* Task requirements
Give back the full set of entries exactly, keeping each line intact.

* The data
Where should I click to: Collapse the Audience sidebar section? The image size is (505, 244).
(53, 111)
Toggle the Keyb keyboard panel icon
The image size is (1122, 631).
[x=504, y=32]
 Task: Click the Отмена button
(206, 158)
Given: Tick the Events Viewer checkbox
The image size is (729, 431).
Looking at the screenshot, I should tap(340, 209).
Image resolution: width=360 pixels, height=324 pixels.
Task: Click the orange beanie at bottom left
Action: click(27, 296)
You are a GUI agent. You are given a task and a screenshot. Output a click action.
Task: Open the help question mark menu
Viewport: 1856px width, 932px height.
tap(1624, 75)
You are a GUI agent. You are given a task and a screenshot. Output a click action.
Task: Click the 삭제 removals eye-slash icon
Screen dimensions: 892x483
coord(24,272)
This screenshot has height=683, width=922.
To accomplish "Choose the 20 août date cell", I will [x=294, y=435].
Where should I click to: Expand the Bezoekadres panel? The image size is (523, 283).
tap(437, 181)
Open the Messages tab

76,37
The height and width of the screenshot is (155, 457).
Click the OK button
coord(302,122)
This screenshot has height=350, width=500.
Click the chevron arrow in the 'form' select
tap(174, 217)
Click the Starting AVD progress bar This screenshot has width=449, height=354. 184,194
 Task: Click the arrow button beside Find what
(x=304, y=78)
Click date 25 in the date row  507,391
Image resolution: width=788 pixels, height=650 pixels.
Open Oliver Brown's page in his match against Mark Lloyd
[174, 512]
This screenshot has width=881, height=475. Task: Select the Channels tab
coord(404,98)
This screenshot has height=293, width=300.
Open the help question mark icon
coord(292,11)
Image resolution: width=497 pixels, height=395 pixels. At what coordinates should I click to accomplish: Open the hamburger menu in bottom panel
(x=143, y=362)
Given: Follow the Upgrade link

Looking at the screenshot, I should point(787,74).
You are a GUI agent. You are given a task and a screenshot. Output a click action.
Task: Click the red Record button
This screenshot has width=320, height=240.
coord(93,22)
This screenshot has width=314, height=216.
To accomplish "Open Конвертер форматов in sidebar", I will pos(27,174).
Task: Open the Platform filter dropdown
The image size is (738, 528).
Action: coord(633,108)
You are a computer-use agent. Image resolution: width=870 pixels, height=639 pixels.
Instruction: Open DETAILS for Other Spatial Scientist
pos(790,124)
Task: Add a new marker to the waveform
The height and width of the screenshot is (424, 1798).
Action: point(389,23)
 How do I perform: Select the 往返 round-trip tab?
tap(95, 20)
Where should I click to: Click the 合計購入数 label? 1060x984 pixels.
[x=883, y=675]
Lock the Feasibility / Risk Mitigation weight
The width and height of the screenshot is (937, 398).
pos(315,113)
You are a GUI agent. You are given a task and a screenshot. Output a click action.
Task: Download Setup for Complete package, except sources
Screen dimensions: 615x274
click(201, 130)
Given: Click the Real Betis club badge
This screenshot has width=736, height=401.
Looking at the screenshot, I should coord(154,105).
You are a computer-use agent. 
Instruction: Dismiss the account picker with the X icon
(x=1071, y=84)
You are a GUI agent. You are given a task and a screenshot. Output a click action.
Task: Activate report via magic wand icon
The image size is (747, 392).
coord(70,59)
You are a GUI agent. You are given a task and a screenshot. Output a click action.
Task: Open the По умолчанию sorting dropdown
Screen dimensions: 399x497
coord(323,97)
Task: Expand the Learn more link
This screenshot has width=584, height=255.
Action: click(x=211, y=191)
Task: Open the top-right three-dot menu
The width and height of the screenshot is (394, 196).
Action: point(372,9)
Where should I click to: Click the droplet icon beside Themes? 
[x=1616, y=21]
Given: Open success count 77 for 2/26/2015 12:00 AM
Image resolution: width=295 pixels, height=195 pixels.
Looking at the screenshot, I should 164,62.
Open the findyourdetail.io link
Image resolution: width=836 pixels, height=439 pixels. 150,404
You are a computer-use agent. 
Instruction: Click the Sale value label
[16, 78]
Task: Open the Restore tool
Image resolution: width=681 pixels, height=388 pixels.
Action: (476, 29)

* Exercise output
Where should I click to: Collapse the Audience sidebar section? The image size is (505, 244).
(53, 111)
Toggle the Keyb keyboard panel icon
The image size is (1122, 631).
[x=504, y=32]
 Task: Click the Отмена button
(206, 158)
Given: Tick the Events Viewer checkbox
The image size is (729, 431).
Looking at the screenshot, I should tap(340, 209).
Image resolution: width=360 pixels, height=324 pixels.
Task: Click the orange beanie at bottom left
Action: click(27, 296)
You are a GUI agent. You are given a task and a screenshot. Output a click action.
Task: Open the help question mark menu
Viewport: 1856px width, 932px height.
tap(1624, 75)
You are a GUI agent. You are given a task and a screenshot. Output a click action.
Task: Click the 삭제 removals eye-slash icon
Screen dimensions: 892x483
coord(24,272)
This screenshot has height=683, width=922.
To accomplish "Choose the 20 août date cell", I will [x=294, y=435].
Where should I click to: Expand the Bezoekadres panel? The image size is (523, 283).
tap(437, 181)
Open the Messages tab

76,37
The height and width of the screenshot is (155, 457).
Click the OK button
coord(302,122)
This screenshot has height=350, width=500.
Click the chevron arrow in the 'form' select
tap(174, 217)
Click the Starting AVD progress bar This screenshot has width=449, height=354. 184,194
 Task: Click the arrow button beside Find what
(x=304, y=78)
Click date 25 in the date row  507,391
Image resolution: width=788 pixels, height=650 pixels.
Open Oliver Brown's page in his match against Mark Lloyd
[174, 512]
This screenshot has width=881, height=475. Task: Select the Channels tab
coord(404,98)
This screenshot has height=293, width=300.
Open the help question mark icon
coord(292,11)
Image resolution: width=497 pixels, height=395 pixels. At what coordinates should I click to accomplish: Open the hamburger menu in bottom panel
(x=143, y=362)
Given: Follow the Upgrade link

Looking at the screenshot, I should point(787,74).
You are a GUI agent. You are given a task and a screenshot. Output a click action.
Task: Click the red Record button
This screenshot has width=320, height=240.
coord(93,22)
This screenshot has width=314, height=216.
To accomplish "Open Конвертер форматов in sidebar", I will pos(27,174).
Task: Open the Platform filter dropdown
The image size is (738, 528).
Action: coord(633,108)
You are a computer-use agent. Image resolution: width=870 pixels, height=639 pixels.
Instruction: Open DETAILS for Other Spatial Scientist
pos(790,124)
Task: Add a new marker to the waveform
The height and width of the screenshot is (424, 1798).
Action: point(389,23)
 How do I perform: Select the 往返 round-trip tab?
tap(95, 20)
Where should I click to: Click the 合計購入数 label? 1060x984 pixels.
[x=883, y=675]
Lock the Feasibility / Risk Mitigation weight
The width and height of the screenshot is (937, 398).
pos(315,113)
You are a GUI agent. You are given a task and a screenshot. Output a click action.
Task: Download Setup for Complete package, except sources
Screen dimensions: 615x274
click(201, 130)
Given: Click the Real Betis club badge
This screenshot has width=736, height=401.
Looking at the screenshot, I should coord(154,105).
You are a computer-use agent. 
Instruction: Dismiss the account picker with the X icon
(x=1071, y=84)
You are a GUI agent. You are given a task and a screenshot. Output a click action.
Task: Activate report via magic wand icon
The image size is (747, 392).
coord(70,59)
You are a GUI agent. You are given a task and a screenshot. Output a click action.
Task: Open the По умолчанию sorting dropdown
Screen dimensions: 399x497
coord(323,97)
Task: Expand the Learn more link
This screenshot has width=584, height=255.
Action: click(x=211, y=191)
Task: Open the top-right three-dot menu
The width and height of the screenshot is (394, 196).
Action: point(372,9)
Where should I click to: Click the droplet icon beside Themes? 
[x=1616, y=21]
Given: Open success count 77 for 2/26/2015 12:00 AM
Image resolution: width=295 pixels, height=195 pixels.
Looking at the screenshot, I should 164,62.
Open the findyourdetail.io link
Image resolution: width=836 pixels, height=439 pixels. 150,404
You are a computer-use agent. 
Instruction: Click the Sale value label
[16, 78]
Task: Open the Restore tool
Image resolution: width=681 pixels, height=388 pixels.
Action: (476, 29)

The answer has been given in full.